La récolte de la fougère, quelque pénible qu'elle soit, ne met pas positivement en danger la vie des moissonneurs. Par contre, la gaulée des châtaignes ne va pas sans grands périls et il ne se passe pas d'années où l'on n'ait de ce chef, malheureusement, une chute grave ou un accident mortel à déplorer. La femme ne peut y prendre que la moindre part. Elle ramasse le fruit à mesure que l'homme grimpé dans l'arbre le fait tomber à grands coups de sa gaule. On frémit des conditions périlleuses dans lesquelles le gauleur accomplit son travail. Le châtaignier dans lequel il se place a poussé au bord d'un ravin, ses branches s'étendent au-dessus du précipice ; l'homme a l'abîme sous lui, un abîme que des rochers hérissent. C'est à chaque minute sa vie qu'il met en question. Dans cette charpente mouvante que le vent fait ployer, sur les branches arrondies et glissantes il se campe, tandis qu'à bras tendus, des deux mains il manoeuvre la longue perche.
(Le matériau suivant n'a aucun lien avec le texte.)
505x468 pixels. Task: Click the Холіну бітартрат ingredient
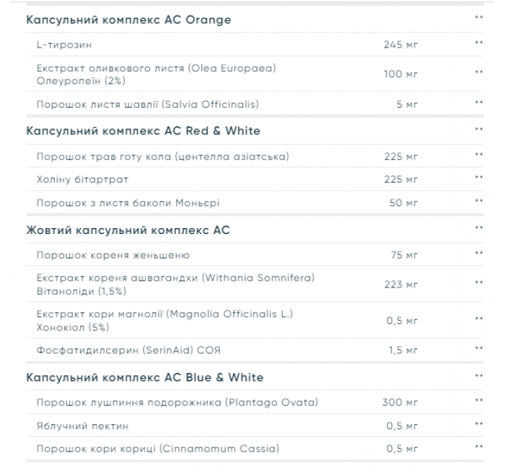coord(82,179)
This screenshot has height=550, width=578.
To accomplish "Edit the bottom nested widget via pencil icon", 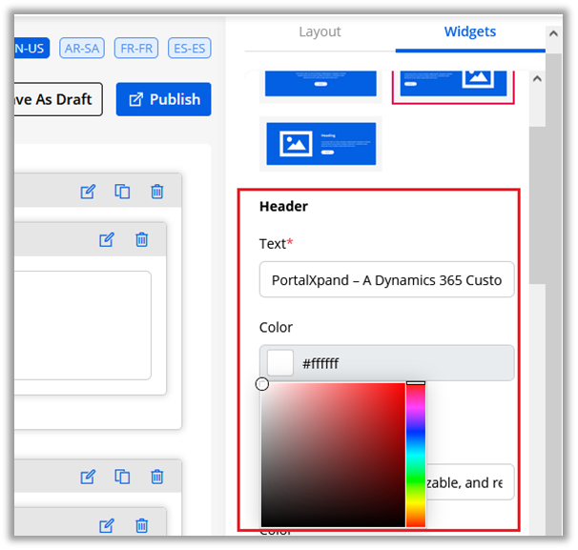I will (x=107, y=525).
Tantôt le voilà à cheval sur la branche, tantôt il s'agrippe des pieds aux intersections des branches et du tronc, ou il cherche à s'accrocher aux rugosités de l'écorce ; comment peut-il tenir, tandis que pour atteindre la châtaigne aux extrémités des rameaux, il se met debout et se penche en avant et s'étend aussi loin qu'il peut en maniant cette gaule si lourde et si longue dont le poids risque de lui faire perdre l'équilibre. S'il ne se casse pas le cou, c'est miracle. Les femmes courent aussi des dangers pendant qu'au bas de l'arbre elles remplissent les corbeilles ; l'homme en prenant son élan a lâché la gaule ; la gaule, en tombant, peut blesser grièvement, cela s'est vu, car l'ouvrière courbée sur sa glane ne songe pas à se garer. Quel fruit coûte plus cher aux braves paysans que cette petite châtaigne ! Qui de nous se doute de son véritable prix, lorsque, pour quelques sous, nous rapportons à la maison le sac brûlant du marchand de marrons de nos rues !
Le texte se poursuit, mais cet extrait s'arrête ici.